On January 15, 1903, Tillman spotted Gonzalez while outside the South Carolina State House in Columbia. He drew his pistol on Gonzales, who was unarmed, and shot him once in the abdomen; he died from his injuries on January 19. He was then arrested. Before his murder trial began, on September 28, his lawyers successfully had the trial moved to Lexington County, where the people were more favorable of Tillman. His lawyers argued that Gonzales moved his hands threateningly while they were in his pockets, therefore Tillman acted in self-defense, and that Gonzales' criticisms were justification. The judge of the trial was Frank B. Gary, and the solicitor was John William Thurmond, the father of Strom Thurmond. On October 15, he was found not guilty, following eight days of deliberation. The event was referred to as the "crime of the century" and the trial left concerns regarding the safety of journalists.
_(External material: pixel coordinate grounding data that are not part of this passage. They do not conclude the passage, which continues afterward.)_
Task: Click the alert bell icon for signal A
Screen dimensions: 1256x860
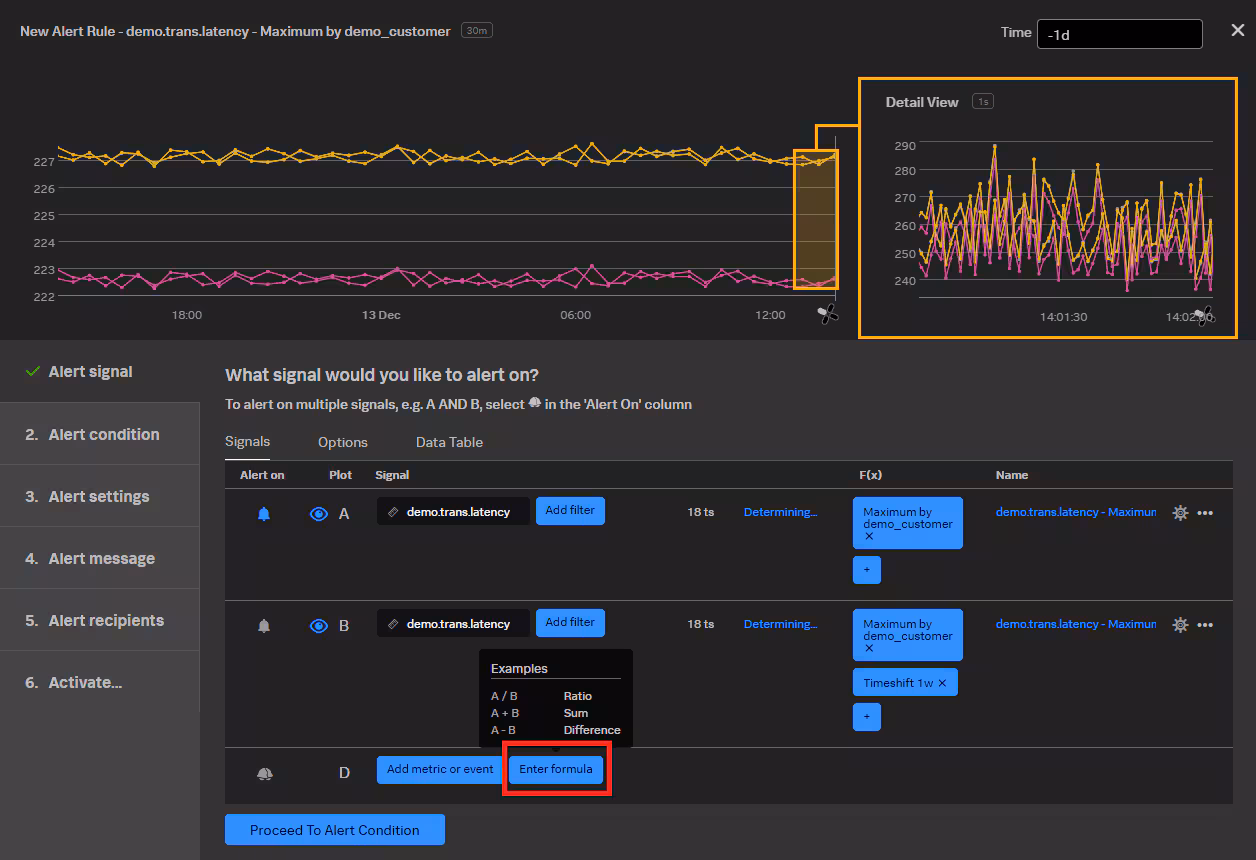Action: 264,514
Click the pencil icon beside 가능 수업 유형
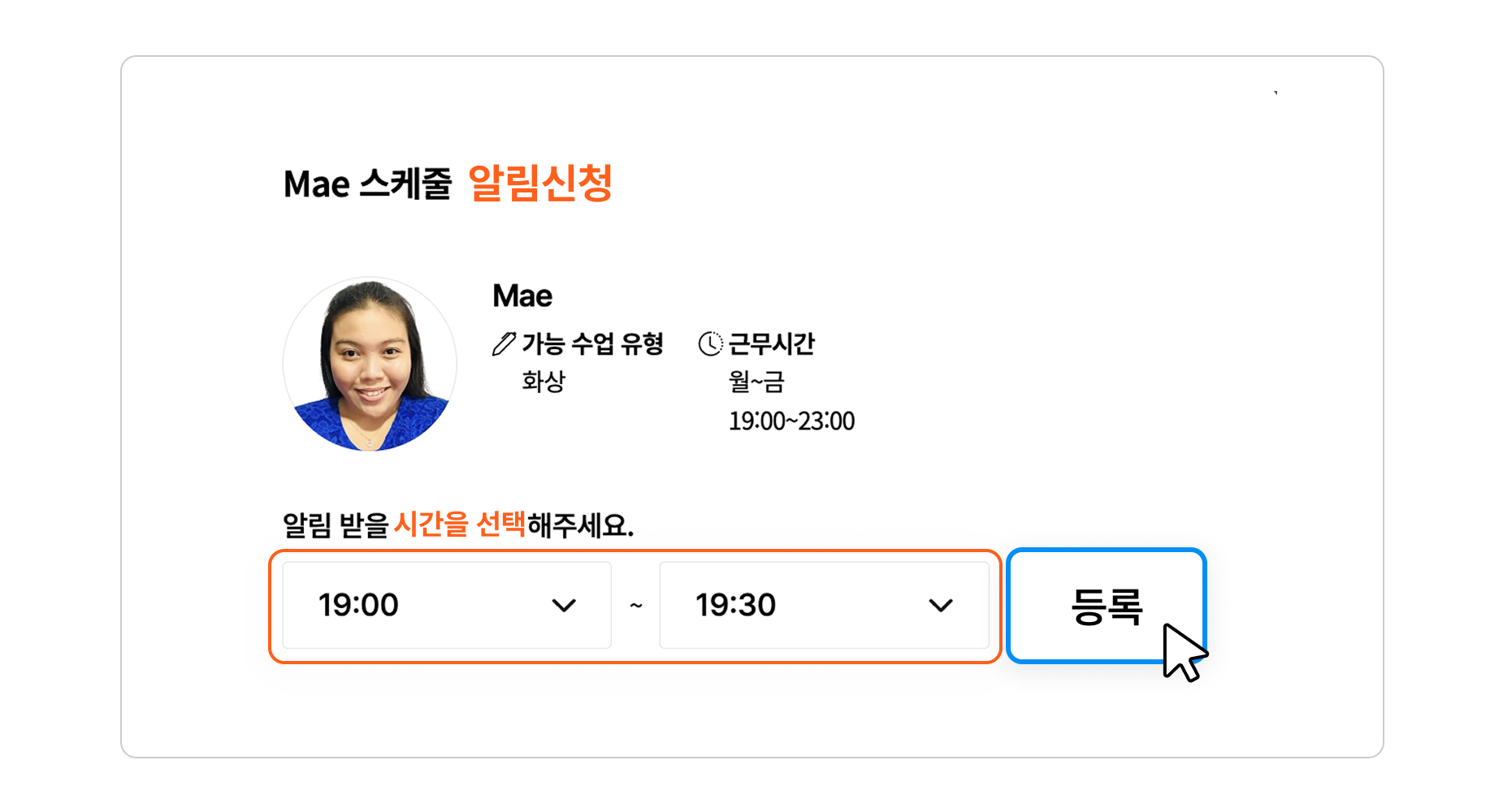Viewport: 1503px width, 812px height. point(504,344)
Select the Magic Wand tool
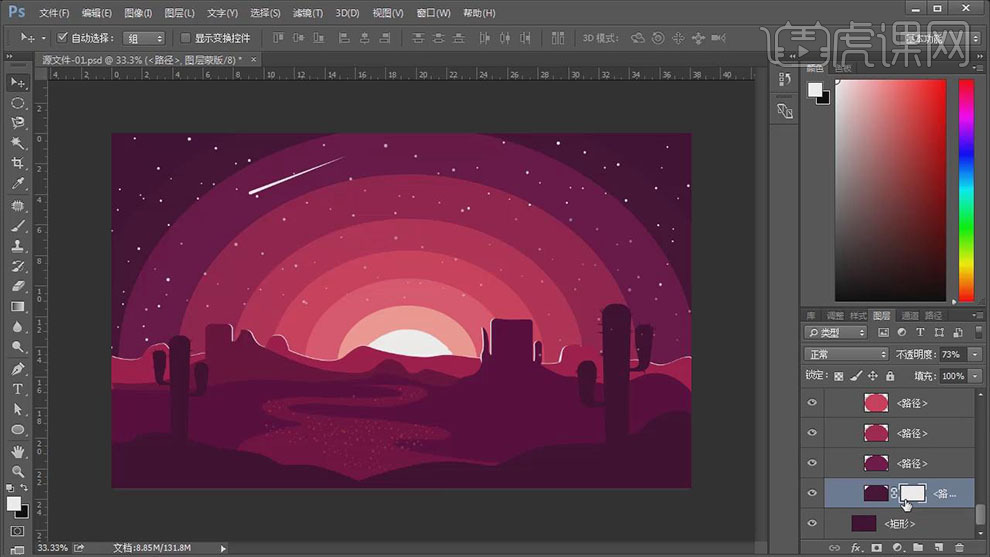 click(x=17, y=143)
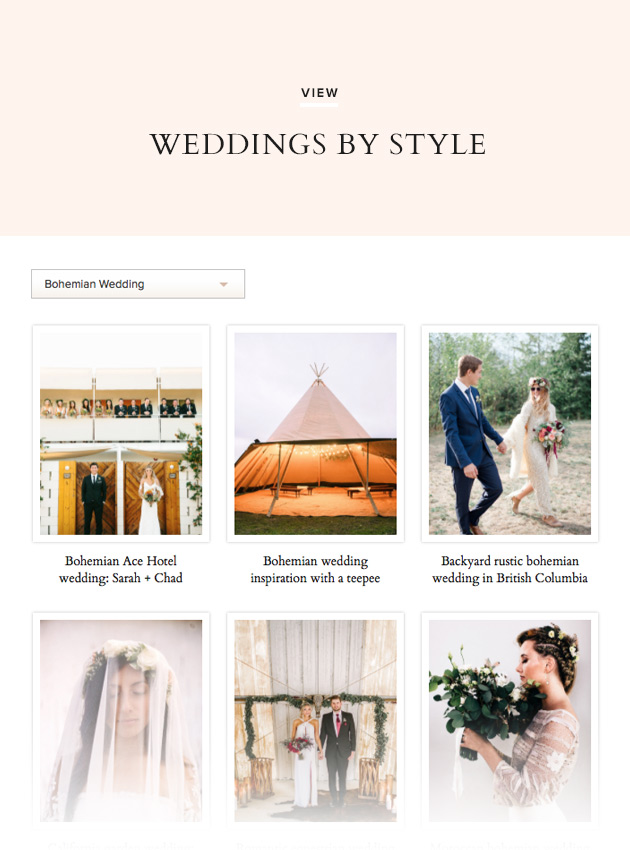
Task: Click the couple under greenery arch thumbnail
Action: click(316, 720)
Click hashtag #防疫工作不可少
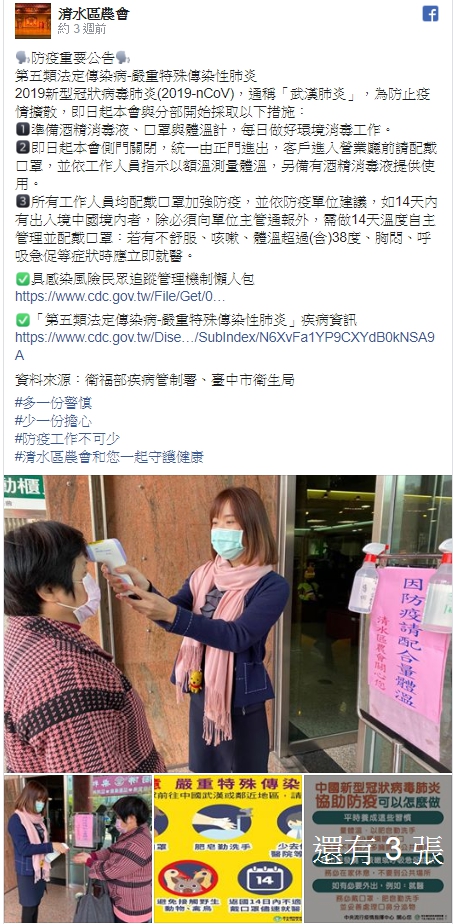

== Personal life and death ==
On June 25, 1896, Tillman married Mamie Norris; they had a daughter together. He spent his final years in poverty as a result of the Gonzales shooting. In January 1911, he stated that Benjamin Tillman can "go to hell" after learning of a negative comment made by him in relation to his financial situation. In February of the same year, a bill was introduced to Congress to give Tillman a pension of $30 per month; Benjamin Tillman refused to comment his stance on the bill. He died on April 1, 1911, aged 41, in Asheville, North Carolina, presumably from tuberculosis. He was buried in Edgefield.